Labour's core supporters were more likely to make their living defending or excusing criminals, including legal aid lawyers, school teachers and social workers. And of course, Marxist academics and agitators who supported Labour strategically because they thought a soft left government would not deploy tanks against the imminent Revolution.

DC Reade's avatar

thank you for the detailed reply. Your situation resembles the "worst of both worlds" policy non-solution that has also made appearances in different parts of the US: a legal regime that criminalizes and prohibits the illicit drugs trade effectively enough that no one other than career criminals would engage in it, while enforcing the laws so unevenly that drug dealers were confidently able to retail forbidden substances in open-air markets, and some urban areas were de facto "zoned for dysfunction", with all sorts of technically illegal conduct indulged by the police and courts. City blocks and city parks, ceded to addicts as their uncontrolled maintenance non-treatment option.

And yes, this really does unmask all too much of 21st century Establishment Liberalism as a set of attitudes rather than a principled ideology; liberalism constituted not as a coherent set of policies, but as laziness, obliviousness, and cowardice. Faced with an array of difficult policy choices, postmodern liberalism opts for none of them. The legislature and/or chief executive would call for a review of the illegal drugs laws (I have a good idea of how I'd set up drugs policy in the US, but I only know enough about the UK to say that it's different, and for the UK to figure out), and meanwhile ensure that the streets in every part of the city are safe, clean, walkable, and not unofficially zoned as the illegal drugs dealing district/drug addict residential zone. With malum in se crimes promptly identified as such, and those laws enforced diligently. Including littering.

There's no excuse for not accomplishing both goals: granting decriminalization/confiscation and a legal market in cannabis (I think THC content is worth regulating), along with cleaning up the streets. The liberals won't do either one. In my country, they don't even know how to take a layup (after 50 years, "Trump Administration Bans Animal Testing On Beagles." To unanimous applause.)

The problem with the conservatives is that while they understand the absolute imperative of ensuring the safety of even the most vulnerable citizens in their neighborhoods and on the streets where they live, their support for the status quo criminalized drug use breeds delinquency and criminality. The drug statutes as currently written--and we definitely need some--overshoot the mark so badly that they're iatrogenic. This is a matter of economics. The illicit drugs trade is so lucrative that it represents an alternate economy. Not an alternative one--an alternate one, that's very much a feature of the status quo. There's also the fact of user criminalization--a policy rarely used in history, and only in a few scattered cases. Except in Islam.

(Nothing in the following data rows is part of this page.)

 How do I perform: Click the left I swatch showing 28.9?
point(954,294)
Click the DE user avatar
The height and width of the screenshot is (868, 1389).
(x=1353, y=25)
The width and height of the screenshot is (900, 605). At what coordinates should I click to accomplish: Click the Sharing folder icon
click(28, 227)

My country, the US, experimented with Alcohol Prohibition in the 1920s and 1930s. (Back when the UK and its Commonwealth countries, from Canada to Bermuda, were the principal source of imported supply!*) The simple use and possession of a bottle of booze was never a Federal criminal offense. A few places--very few, it seems--had an ordnance. But it was rarely enforced, and often selectively.* Whereas US federal law still criminalizes personal possession of illegal drugs, including marijuana. I've met people who were rung up for the equivalent of possession of an empty beer bottle in their backpack. Many states maintain much the same policy. How are things in your town?

Ponder the implications of that.

So I don't think anyone should be subjected to arrest for personal possession, even of fentanyl or meth--as long as that's their only offense. Any other offense, the "drug involvement" counts. Noted as associated with dysfunctional conduct. DUI, shoplifting, trespassing. You've put yourself on notice with the judicial system henceforth. And confiscation should remain policy. Just trying to encourage everyone to be on their best behavior, there.

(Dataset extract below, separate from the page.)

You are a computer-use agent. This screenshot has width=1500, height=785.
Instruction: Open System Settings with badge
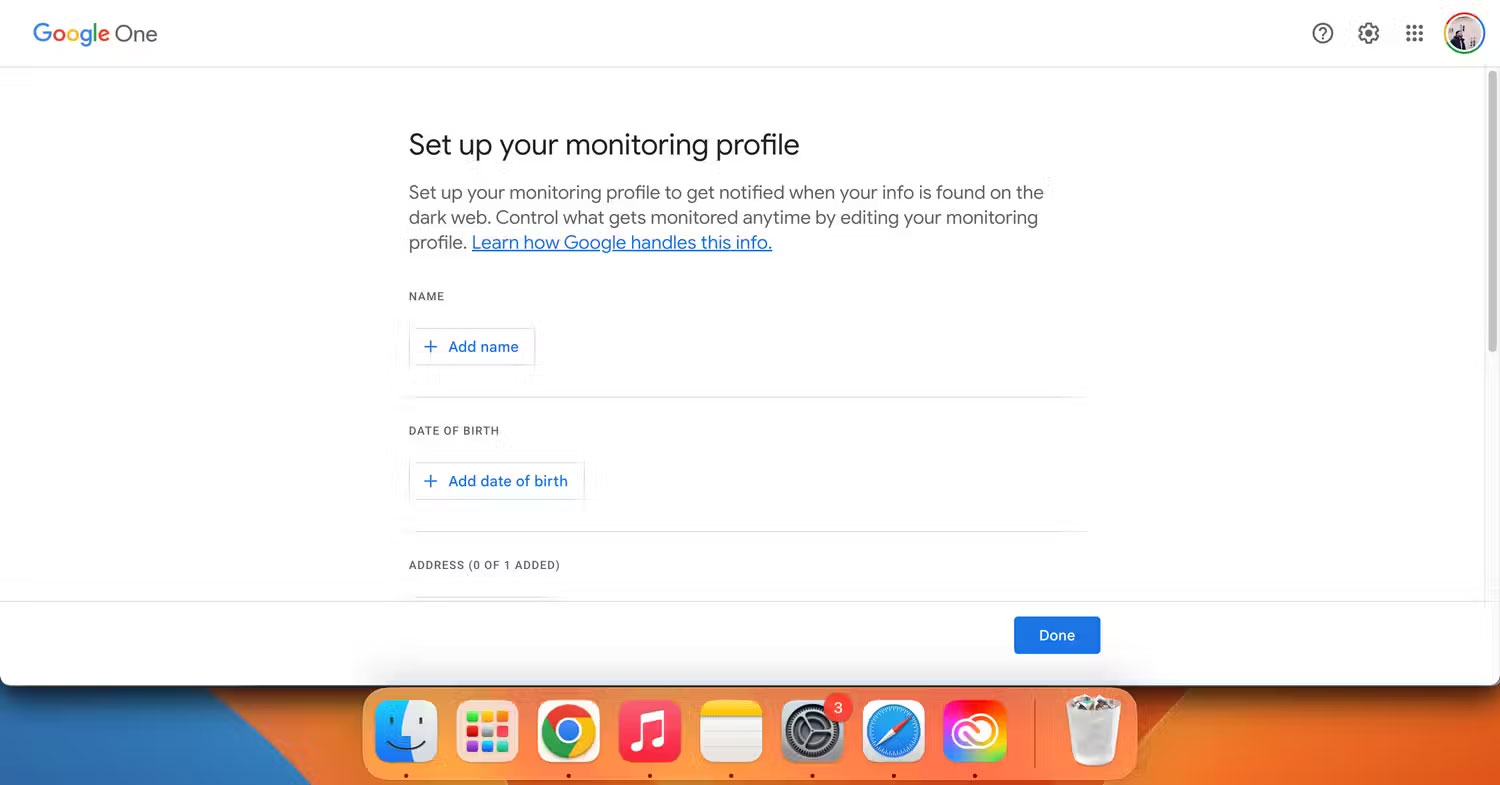(812, 731)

But beyond that, I get that attitudes of casual disrespect try to test the law with minor offenses. I agree with stringency about community norms.*** I follow it myself. I wouldn't drop a gum wrapper on the ground. In my country, the US, the liberal othodoxy is all phony about the enforcement of those laws as racist, as if no black people want them enforced.

[*this brings up the conspiracy hypothesis that perhaps the US Prohibition Party, the WCTU, and the other political constituencies that achieved the passage of the Volstead Act as a covert profiteering project by Elites in Great Britain. lol, the Reality is so much more complicated. (G. K. Chesterton: "smh")

Watch the Ken Burns documentary Prohibition. Especially recommended to UK residents reading this, because all that history will look extra special bizarre to you. It will also put you one-up on most Americans, who still maintain a two-sentence idea of the Prohibition Era. Burns based his 6-hour series on the book Last Call, by Daniel Okrent. I also recommend The War On Alcohol, by Lisa McGirr, and The Great Illusion, an Informal History of Prohibition, by Herbert Asbury.]

[**Laws forbidding substances always favor the privileged. Laws allowing their markets require a lot of diligent regulation. Money talks there, too.]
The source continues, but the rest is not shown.